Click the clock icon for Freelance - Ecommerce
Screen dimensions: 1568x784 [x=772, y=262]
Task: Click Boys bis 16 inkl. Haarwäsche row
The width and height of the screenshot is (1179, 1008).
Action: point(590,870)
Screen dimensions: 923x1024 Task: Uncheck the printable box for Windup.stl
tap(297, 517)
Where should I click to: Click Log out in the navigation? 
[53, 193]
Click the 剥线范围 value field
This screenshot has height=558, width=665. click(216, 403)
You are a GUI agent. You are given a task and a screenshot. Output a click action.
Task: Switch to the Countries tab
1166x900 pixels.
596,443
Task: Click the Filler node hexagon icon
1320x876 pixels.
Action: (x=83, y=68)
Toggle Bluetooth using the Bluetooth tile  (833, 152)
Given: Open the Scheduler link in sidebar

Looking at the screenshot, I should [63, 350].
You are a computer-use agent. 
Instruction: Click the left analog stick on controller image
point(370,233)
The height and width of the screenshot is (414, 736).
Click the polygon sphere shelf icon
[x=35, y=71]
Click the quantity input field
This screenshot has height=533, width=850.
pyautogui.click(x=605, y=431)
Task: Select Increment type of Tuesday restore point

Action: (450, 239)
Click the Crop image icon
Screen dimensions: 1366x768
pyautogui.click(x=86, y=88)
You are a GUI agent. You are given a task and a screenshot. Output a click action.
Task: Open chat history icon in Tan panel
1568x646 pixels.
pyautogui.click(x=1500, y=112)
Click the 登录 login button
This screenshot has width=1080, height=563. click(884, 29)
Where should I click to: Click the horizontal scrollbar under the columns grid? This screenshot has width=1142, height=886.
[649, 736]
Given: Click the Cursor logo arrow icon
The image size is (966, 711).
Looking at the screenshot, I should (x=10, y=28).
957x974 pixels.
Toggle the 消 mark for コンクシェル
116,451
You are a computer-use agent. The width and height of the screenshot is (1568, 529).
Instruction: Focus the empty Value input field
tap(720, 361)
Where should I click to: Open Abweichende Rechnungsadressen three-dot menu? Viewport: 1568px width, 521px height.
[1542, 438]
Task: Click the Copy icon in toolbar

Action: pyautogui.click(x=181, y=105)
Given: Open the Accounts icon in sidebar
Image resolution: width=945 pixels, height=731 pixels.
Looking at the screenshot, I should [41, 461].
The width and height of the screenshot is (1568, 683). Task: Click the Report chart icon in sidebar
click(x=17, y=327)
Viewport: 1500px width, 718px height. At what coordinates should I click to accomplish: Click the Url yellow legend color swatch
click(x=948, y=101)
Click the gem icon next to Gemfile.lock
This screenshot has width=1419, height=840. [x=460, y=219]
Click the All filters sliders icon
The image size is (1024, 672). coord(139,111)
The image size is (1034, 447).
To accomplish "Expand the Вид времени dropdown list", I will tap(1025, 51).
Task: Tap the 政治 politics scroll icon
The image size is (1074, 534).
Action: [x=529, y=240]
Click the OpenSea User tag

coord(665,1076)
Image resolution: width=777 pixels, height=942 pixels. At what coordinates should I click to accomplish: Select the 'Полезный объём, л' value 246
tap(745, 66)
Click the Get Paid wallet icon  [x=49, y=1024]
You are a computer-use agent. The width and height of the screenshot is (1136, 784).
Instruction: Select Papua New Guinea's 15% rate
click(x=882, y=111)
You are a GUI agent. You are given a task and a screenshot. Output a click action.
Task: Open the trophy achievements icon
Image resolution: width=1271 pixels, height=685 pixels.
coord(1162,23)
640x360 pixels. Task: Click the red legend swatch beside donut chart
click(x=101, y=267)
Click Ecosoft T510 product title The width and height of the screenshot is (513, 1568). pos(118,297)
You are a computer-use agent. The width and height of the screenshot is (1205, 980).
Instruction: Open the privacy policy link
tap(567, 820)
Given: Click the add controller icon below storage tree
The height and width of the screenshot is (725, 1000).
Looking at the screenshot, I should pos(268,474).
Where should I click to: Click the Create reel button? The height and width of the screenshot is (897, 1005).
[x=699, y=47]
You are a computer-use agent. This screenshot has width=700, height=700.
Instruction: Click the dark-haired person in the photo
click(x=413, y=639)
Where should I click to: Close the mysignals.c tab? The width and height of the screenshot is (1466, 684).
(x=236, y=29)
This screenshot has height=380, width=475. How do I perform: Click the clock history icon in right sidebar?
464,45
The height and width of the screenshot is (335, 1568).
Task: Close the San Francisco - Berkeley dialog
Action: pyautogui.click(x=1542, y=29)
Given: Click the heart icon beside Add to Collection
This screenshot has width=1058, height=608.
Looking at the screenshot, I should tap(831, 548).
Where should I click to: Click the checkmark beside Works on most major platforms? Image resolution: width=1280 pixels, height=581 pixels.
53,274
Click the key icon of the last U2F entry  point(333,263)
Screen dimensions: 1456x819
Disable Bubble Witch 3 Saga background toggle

⁂

When the word "computer" occurs in a line above, list that line.

Expected output.
You are a computer-use agent. 
You are a computer-use agent. The width and height of the screenshot is (1568, 529).
You are a computer-use agent. The width and height of the screenshot is (1136, 784).
You are a computer-use agent. The width and height of the screenshot is (1205, 980).
You are a computer-use agent. This screenshot has width=700, height=700.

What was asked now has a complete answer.